══ DATA TO PROCESS
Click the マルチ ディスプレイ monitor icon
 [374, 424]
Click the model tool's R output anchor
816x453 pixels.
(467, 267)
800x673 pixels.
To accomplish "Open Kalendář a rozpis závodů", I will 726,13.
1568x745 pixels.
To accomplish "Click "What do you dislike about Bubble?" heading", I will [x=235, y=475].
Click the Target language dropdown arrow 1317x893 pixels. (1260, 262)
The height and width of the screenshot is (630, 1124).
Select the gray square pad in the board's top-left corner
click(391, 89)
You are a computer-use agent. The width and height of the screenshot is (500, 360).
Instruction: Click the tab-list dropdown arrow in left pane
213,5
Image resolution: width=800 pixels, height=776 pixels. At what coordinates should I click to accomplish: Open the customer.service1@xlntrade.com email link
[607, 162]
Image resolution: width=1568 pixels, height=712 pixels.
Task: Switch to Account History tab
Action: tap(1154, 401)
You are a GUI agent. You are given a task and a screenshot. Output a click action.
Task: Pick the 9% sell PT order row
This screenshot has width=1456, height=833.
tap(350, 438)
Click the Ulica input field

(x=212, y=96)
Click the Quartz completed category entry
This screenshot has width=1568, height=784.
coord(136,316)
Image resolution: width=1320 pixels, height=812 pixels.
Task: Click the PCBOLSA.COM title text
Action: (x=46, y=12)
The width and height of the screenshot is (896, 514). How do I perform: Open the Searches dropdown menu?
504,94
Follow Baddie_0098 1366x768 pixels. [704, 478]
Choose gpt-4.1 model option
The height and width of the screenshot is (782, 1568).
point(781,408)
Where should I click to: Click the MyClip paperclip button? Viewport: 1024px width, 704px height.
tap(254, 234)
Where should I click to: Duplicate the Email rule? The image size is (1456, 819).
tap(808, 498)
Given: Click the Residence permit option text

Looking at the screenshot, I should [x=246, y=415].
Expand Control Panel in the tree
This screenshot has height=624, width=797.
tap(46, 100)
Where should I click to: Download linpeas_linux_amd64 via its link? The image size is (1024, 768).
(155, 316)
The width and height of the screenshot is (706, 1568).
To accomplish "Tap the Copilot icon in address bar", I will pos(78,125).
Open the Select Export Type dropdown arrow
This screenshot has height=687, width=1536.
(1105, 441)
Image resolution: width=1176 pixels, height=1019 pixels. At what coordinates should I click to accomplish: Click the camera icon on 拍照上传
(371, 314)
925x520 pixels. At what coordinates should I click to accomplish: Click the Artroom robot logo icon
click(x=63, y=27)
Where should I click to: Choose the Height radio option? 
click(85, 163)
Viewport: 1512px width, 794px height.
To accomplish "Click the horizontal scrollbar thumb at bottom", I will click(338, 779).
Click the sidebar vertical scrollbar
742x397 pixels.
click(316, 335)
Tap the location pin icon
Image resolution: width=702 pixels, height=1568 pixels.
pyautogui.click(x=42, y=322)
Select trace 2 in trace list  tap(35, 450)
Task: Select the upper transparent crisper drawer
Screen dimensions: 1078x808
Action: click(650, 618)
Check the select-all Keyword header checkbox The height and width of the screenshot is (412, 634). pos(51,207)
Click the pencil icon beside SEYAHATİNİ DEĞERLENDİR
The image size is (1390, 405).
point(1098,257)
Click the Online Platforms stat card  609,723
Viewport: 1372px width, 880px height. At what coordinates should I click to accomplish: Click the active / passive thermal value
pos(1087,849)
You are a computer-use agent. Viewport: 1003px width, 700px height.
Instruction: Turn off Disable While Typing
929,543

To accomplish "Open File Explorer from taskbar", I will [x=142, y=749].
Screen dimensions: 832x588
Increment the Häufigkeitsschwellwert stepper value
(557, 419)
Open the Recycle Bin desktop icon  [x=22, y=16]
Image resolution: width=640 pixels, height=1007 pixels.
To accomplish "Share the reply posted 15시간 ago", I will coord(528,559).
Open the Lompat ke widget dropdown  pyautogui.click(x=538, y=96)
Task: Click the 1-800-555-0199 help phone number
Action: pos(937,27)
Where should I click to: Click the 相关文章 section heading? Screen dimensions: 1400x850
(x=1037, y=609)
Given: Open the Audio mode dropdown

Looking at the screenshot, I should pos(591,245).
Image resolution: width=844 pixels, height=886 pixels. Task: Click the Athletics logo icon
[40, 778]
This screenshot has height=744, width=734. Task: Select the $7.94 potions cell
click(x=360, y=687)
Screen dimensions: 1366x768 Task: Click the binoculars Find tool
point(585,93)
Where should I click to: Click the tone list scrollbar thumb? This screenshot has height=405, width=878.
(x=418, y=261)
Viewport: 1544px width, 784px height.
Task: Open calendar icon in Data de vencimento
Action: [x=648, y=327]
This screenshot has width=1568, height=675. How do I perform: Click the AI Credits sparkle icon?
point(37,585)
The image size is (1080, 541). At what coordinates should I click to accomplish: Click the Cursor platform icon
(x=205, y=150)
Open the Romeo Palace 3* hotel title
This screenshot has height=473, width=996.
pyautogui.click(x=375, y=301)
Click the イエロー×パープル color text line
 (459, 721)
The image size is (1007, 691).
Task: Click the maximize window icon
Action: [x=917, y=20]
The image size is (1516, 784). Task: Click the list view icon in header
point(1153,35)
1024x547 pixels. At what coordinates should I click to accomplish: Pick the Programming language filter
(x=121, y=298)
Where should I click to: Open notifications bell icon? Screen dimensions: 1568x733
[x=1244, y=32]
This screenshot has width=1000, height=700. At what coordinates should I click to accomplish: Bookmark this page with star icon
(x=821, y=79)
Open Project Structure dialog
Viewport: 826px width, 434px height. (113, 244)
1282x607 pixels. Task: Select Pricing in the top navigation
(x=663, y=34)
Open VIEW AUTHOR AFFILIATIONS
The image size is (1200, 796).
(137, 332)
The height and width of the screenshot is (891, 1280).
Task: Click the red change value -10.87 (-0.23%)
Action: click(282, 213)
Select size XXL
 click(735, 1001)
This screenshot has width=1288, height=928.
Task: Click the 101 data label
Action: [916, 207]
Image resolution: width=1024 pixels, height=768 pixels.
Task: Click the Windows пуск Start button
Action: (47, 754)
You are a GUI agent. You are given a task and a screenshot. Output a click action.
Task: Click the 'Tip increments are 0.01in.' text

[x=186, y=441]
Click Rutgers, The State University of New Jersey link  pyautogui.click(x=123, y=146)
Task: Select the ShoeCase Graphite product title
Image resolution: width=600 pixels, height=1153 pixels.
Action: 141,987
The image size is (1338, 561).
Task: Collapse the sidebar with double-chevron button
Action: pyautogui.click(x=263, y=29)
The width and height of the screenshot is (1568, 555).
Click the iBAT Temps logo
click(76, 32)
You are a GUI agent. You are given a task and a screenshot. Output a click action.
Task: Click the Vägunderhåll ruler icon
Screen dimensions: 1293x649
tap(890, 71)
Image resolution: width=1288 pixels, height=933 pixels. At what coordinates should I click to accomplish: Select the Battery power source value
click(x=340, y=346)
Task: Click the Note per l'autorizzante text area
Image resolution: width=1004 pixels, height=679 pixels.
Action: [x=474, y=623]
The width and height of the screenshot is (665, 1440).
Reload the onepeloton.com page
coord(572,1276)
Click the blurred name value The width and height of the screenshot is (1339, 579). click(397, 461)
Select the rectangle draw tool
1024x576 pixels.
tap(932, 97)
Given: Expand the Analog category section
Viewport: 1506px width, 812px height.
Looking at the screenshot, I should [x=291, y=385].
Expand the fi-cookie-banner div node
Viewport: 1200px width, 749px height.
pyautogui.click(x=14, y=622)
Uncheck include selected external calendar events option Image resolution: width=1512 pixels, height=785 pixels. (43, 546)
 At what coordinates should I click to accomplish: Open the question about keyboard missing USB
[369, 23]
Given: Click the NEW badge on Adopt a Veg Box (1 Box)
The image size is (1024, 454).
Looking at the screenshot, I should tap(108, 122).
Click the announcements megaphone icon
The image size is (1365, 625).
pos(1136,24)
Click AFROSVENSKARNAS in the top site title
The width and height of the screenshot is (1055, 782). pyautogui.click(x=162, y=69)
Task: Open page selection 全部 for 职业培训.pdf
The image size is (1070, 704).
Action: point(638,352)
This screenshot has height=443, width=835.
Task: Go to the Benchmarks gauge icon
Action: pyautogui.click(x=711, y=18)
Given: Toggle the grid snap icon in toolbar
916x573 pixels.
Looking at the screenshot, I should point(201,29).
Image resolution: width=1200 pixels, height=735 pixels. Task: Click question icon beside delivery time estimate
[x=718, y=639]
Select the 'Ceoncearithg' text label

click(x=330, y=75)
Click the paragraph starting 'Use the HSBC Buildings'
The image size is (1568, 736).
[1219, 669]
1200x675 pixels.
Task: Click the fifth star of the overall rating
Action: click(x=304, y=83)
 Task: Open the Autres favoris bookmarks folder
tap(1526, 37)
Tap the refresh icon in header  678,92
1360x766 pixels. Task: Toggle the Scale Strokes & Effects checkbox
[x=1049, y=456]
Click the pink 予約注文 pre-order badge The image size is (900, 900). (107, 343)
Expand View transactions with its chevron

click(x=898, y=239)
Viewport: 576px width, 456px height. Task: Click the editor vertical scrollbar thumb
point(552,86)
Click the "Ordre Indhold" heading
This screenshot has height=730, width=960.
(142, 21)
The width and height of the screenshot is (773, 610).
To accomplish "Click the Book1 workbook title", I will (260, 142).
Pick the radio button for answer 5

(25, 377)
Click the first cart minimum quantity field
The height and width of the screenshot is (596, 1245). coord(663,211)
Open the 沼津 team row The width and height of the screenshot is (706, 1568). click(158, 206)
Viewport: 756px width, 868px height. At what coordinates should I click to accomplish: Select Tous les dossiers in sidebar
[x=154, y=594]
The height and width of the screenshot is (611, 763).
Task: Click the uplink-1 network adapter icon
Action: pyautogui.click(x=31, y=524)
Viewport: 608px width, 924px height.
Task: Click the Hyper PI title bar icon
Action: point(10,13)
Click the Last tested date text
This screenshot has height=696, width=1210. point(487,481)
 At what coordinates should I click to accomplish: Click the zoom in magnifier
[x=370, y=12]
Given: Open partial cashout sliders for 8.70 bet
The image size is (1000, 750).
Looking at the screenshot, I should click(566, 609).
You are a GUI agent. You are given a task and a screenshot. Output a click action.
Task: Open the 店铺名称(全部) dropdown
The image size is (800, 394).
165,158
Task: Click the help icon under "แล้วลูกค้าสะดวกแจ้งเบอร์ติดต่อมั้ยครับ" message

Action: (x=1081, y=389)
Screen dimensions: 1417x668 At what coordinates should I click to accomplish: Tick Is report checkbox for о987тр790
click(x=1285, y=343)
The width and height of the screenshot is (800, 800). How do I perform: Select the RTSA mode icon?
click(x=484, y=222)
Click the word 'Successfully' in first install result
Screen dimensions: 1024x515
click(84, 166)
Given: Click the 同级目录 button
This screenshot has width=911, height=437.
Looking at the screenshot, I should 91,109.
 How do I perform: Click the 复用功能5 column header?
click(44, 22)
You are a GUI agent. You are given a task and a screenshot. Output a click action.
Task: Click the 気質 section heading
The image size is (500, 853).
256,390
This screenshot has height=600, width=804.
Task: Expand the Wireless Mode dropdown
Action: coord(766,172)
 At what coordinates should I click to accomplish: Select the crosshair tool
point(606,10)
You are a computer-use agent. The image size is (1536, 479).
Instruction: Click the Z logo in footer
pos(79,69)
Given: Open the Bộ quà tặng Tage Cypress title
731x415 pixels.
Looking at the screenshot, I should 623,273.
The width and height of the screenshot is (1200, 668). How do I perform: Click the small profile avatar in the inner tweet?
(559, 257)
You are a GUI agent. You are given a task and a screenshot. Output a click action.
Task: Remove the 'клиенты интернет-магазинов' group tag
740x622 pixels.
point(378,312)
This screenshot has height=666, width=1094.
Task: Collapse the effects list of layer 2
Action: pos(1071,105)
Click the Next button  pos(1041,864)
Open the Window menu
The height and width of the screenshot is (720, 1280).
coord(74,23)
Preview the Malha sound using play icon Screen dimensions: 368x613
════
• _ABOUT THIS EXERCISE_
Look through the data above for the word "computer". Report each line where it occurs.

• _WRITTEN ANSWER_
You are a computer-use agent. The width and height of the screenshot is (500, 360).
You are a computer-use agent. Viewport: 1003px width, 700px height.
You are a computer-use agent. The image size is (1536, 479).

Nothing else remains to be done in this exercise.